_Task to complete_
Filter the data below, keeping only the lines that contain the string "screenshot".
==========
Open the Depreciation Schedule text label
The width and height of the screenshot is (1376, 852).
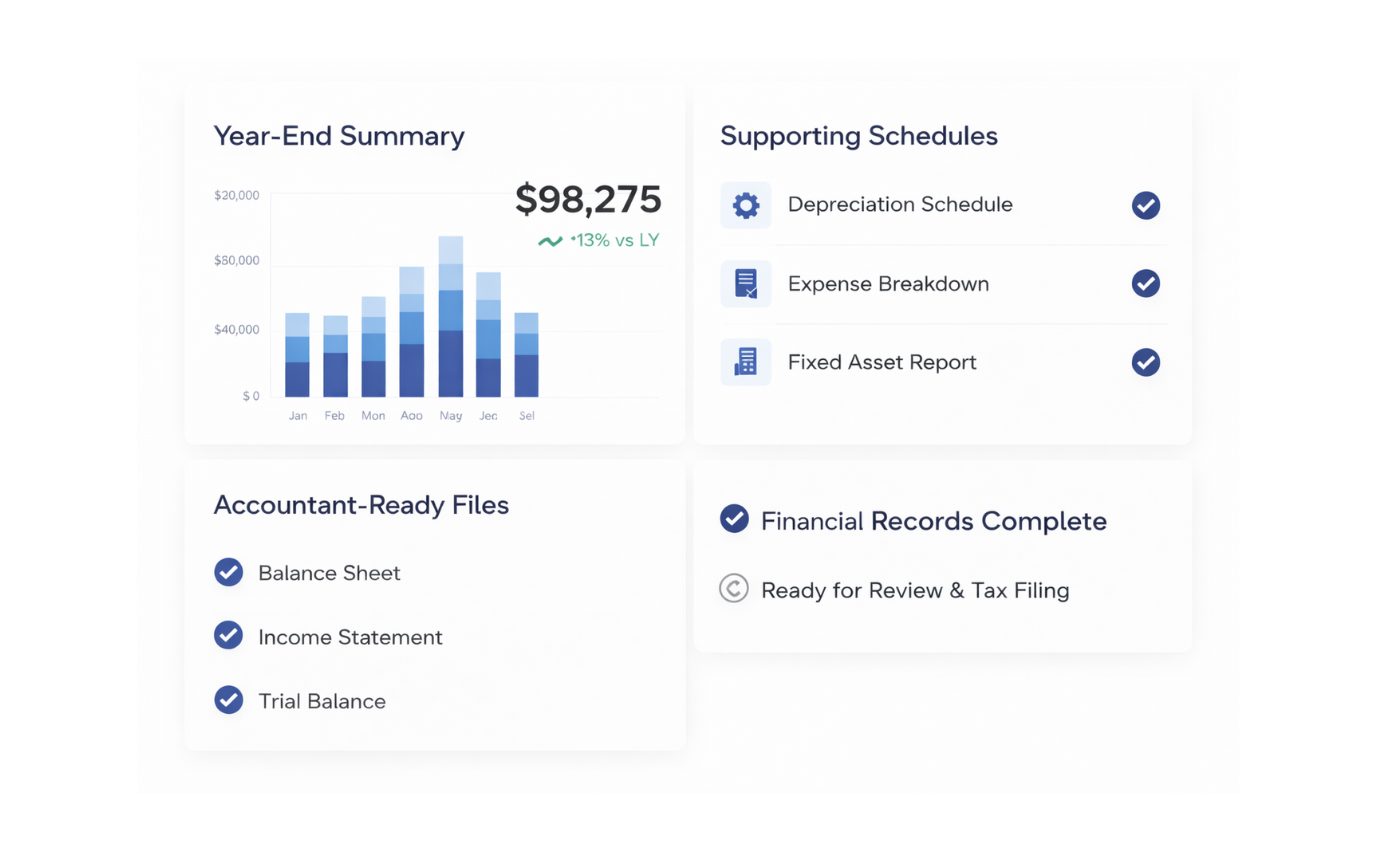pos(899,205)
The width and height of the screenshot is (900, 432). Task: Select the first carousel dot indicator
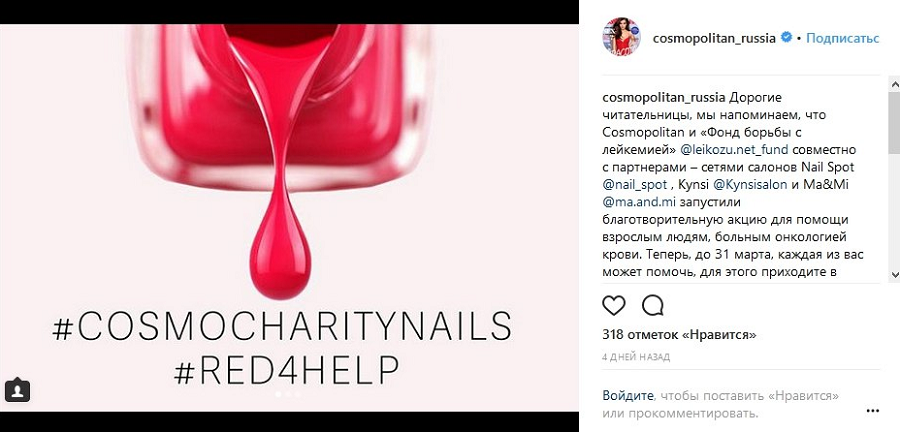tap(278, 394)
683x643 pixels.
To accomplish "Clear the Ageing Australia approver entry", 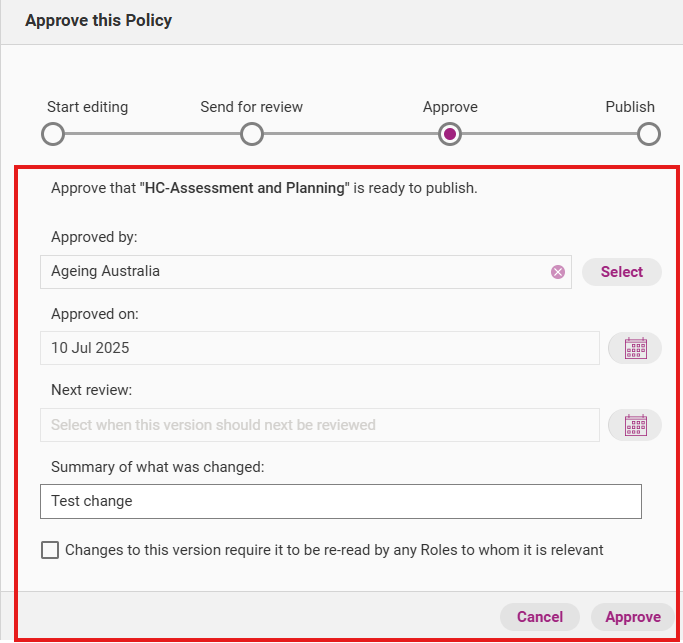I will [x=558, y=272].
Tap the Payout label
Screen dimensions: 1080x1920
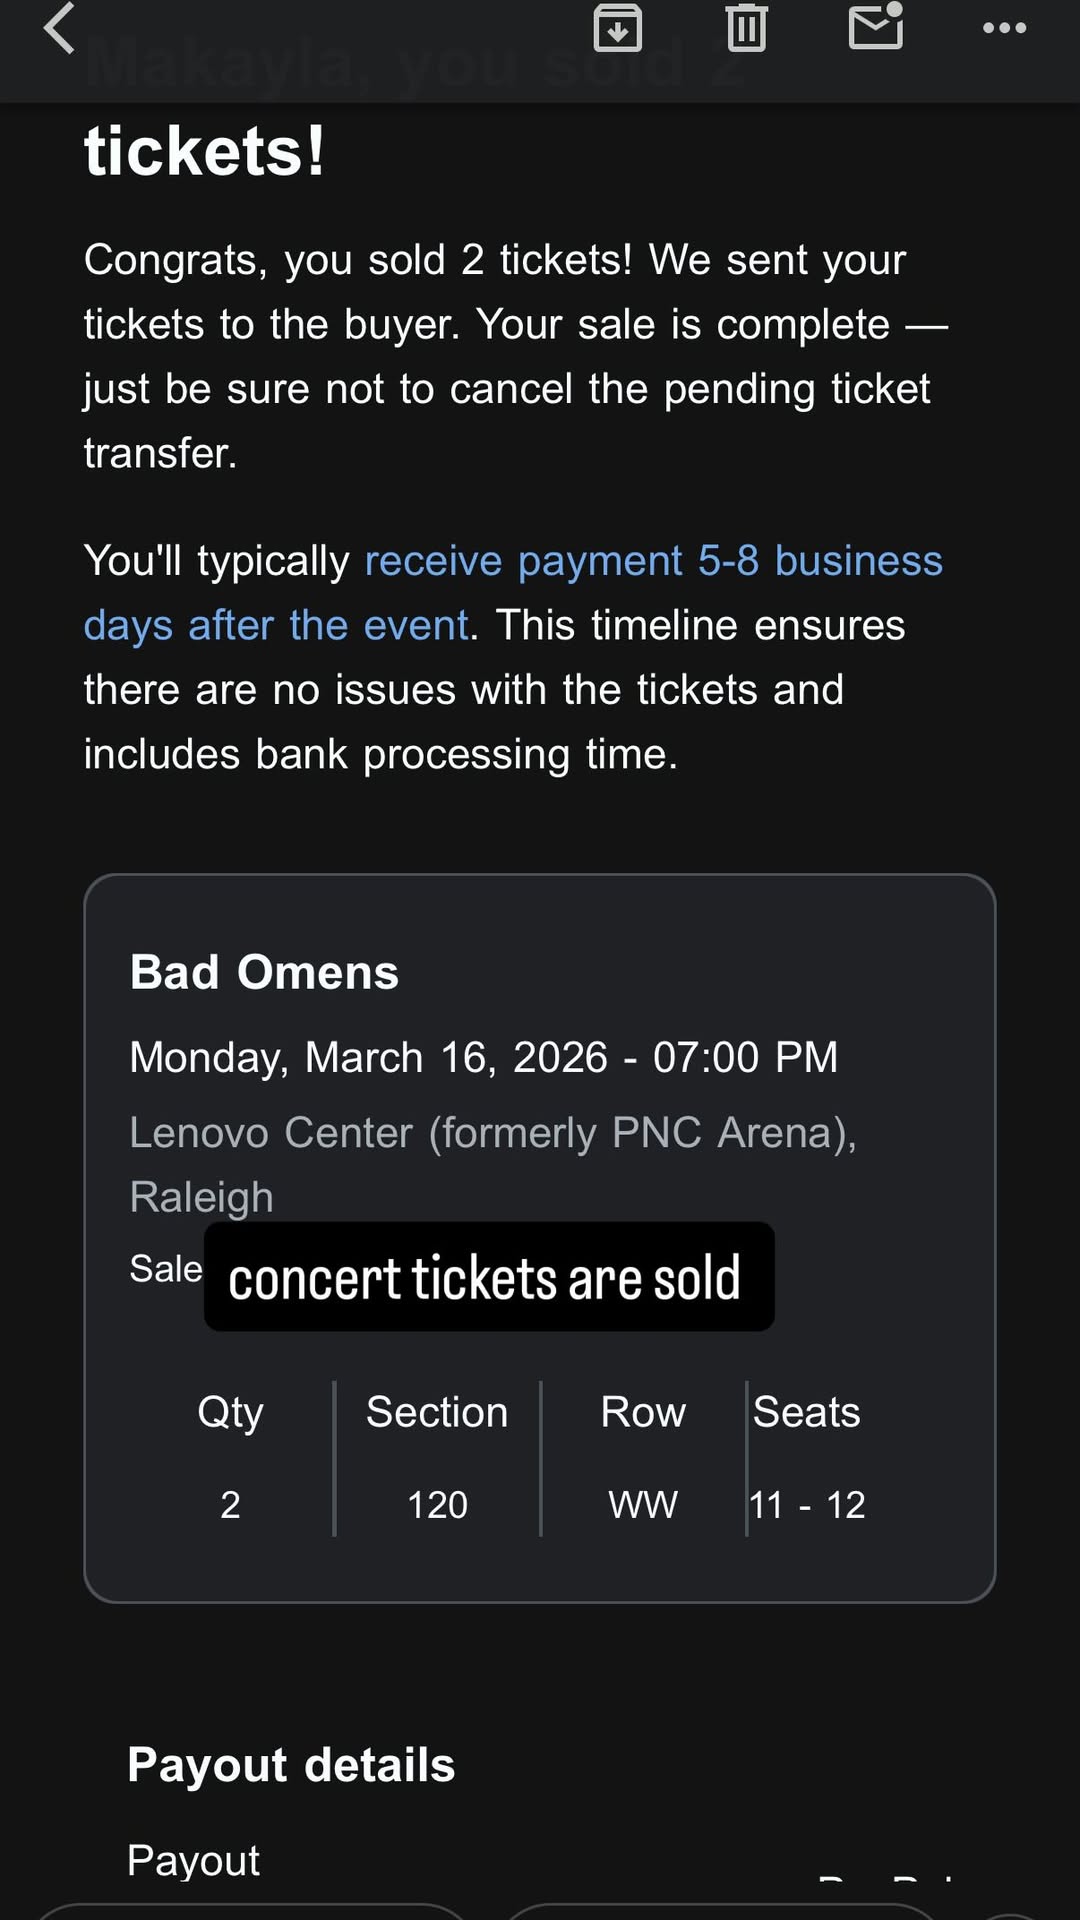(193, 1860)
==========
_Correct response_
The width and height of the screenshot is (1376, 852).
The width and height of the screenshot is (900, 432). Task: Select the first carousel dot indicator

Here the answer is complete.